U.S. dry natural gas production will rise to an all-time high of 91.35 billion cubic feet per day (bcfd) in 2019 from a record high of 83.39 bcfd last year, the Energy Information Administration’s Short Term Energy Outlook (STEO) said.

The latest July output projection for 2019 was up from EIA’s 90.60 bcfd forecast in June.

EIA also projected U.S. gas consumption would rise to an all-time high of 84.59 bcfd in 2019 from a record high 82.07 bcfd a year ago.

The 2019 demand projection in the July STEO report was up from EIA’s 84.17 bcfd forecast for the year in June.

EIA projected output in 2020 would rise to 92.79 bcfd but demand would slide to 84.54 bcfd.

The agency forecast U.S. net gas exports would reach 5.1 bcfd in 2019 and 8.1 bcfd in 2020, up from 2.0 bcfd in 2018. The United States became a net gas exporter for the first time in 60 years in 2017.

EIA projected gas would remain the primary power plant fuel in 2019 and 2020 after supplanting coal in 2016.

It projected the share of gas generation would rise to 38% in 2019 from 35% in 2018 before slipping to 37% in 2020.

Coal’s share of generation was forecast to slide to 24% in 2019 and 23% in 2020 from 27% in 2018.

Nuclear’s share of generation will fall from 20% in 2019 to 19% in 2020 due to the retirement of five reactors in 2019 and 2020, while renewables will rise from 17% in 2018 to 18% in 2019 and 20% in 2020.

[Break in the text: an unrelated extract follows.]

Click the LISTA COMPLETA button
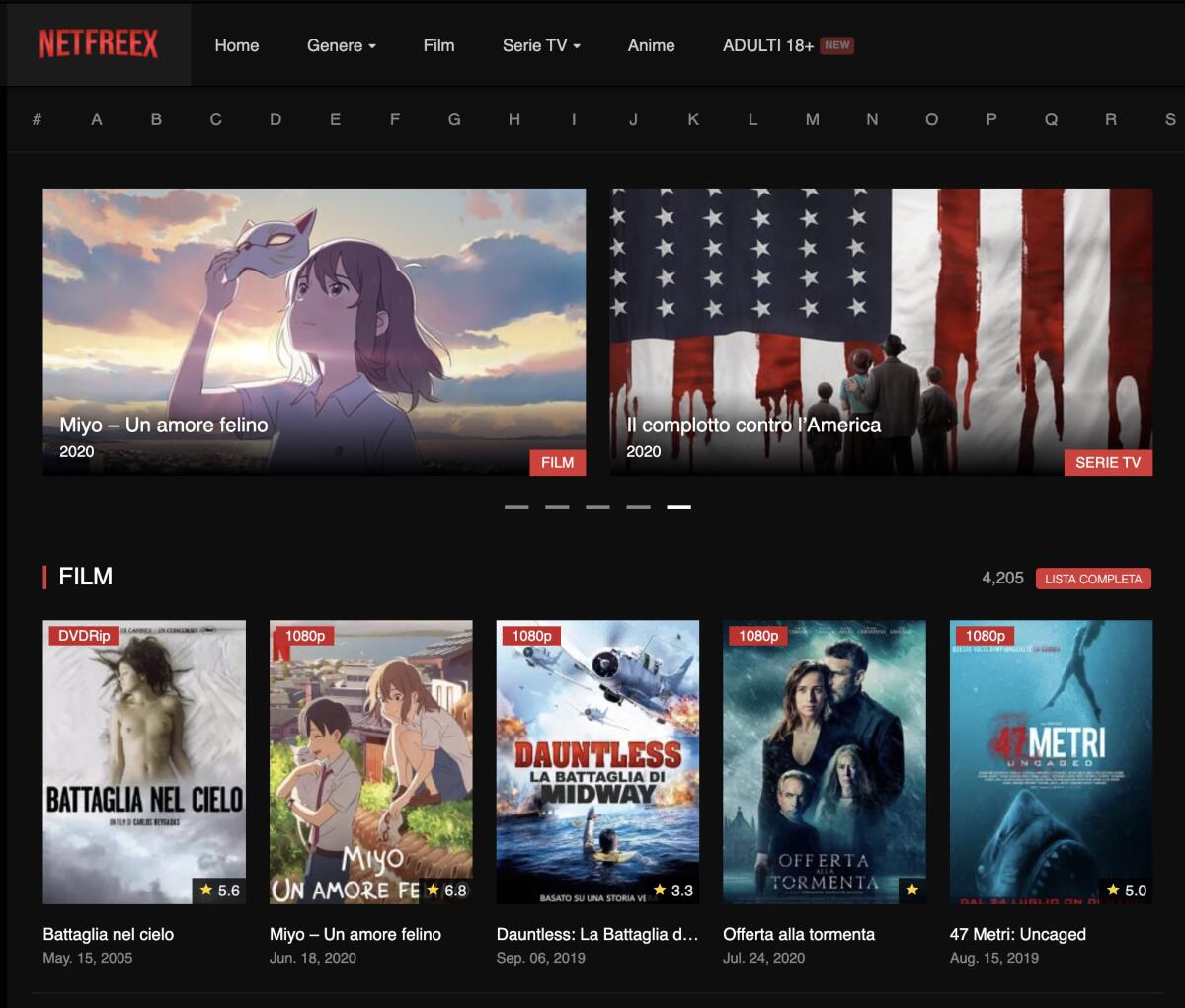This screenshot has width=1185, height=1008. point(1092,579)
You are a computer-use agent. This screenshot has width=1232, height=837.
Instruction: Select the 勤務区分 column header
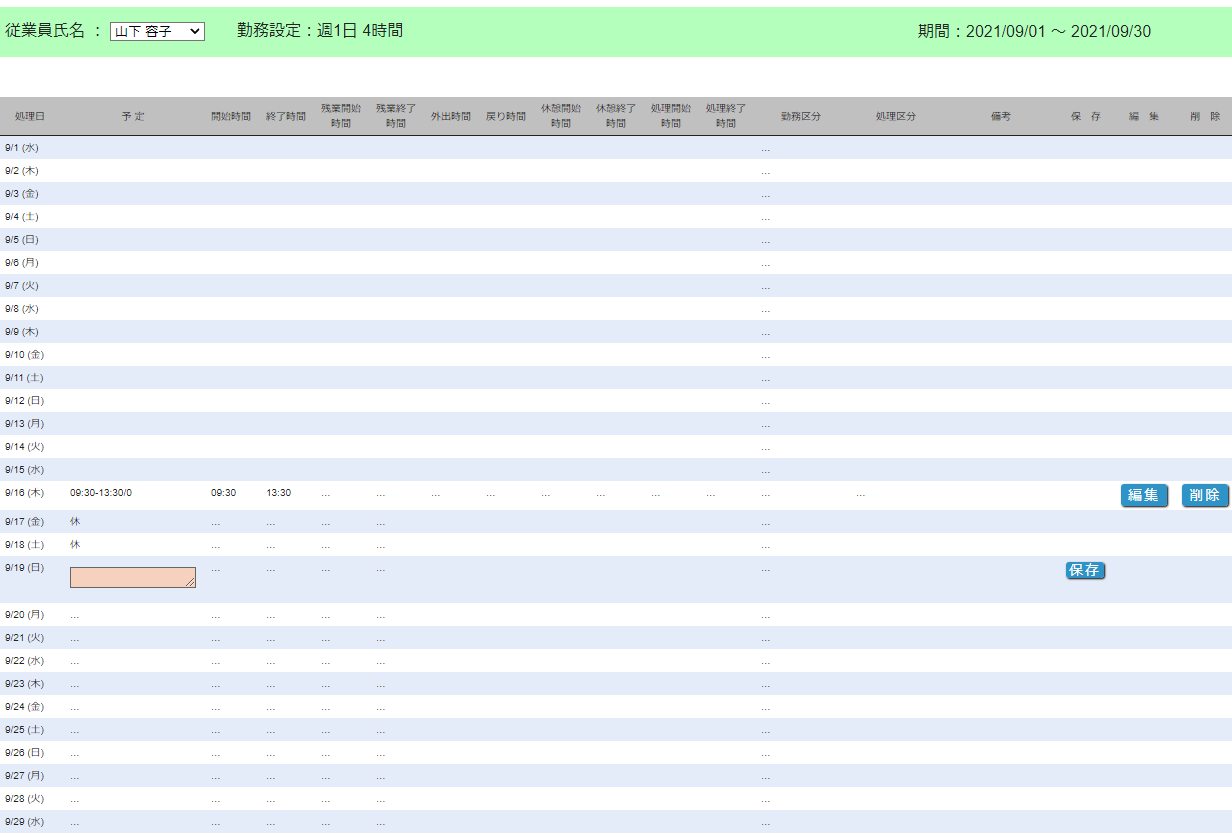point(801,116)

EIA projected the power sector would burn 537.7 million short tons of coal in 2019, the lowest since 1979, and 515.4 million tons in 2020, the lowest since 1978. That compares with 636.5 million tons in 2018, the lowest since 1983.

U.S. carbon emissions have mostly declined since peaking at 6,002 million tonnes in 2007 as the power sector burns less coal, falling to a 25-year low of 5,131 million tonnes in 2017.

But in 2018, energy-related carbon emissions rose for the first time in four years to 5,268 million tonnes due to a booming economy and higher gas consumption during a colder winter and warmer summer.

EIA projected carbon emissions would slip to 5,154 million tonnes in 2019 and 5,119 million tonnes in 2020, the lowest since 1992, as more coal plants retire.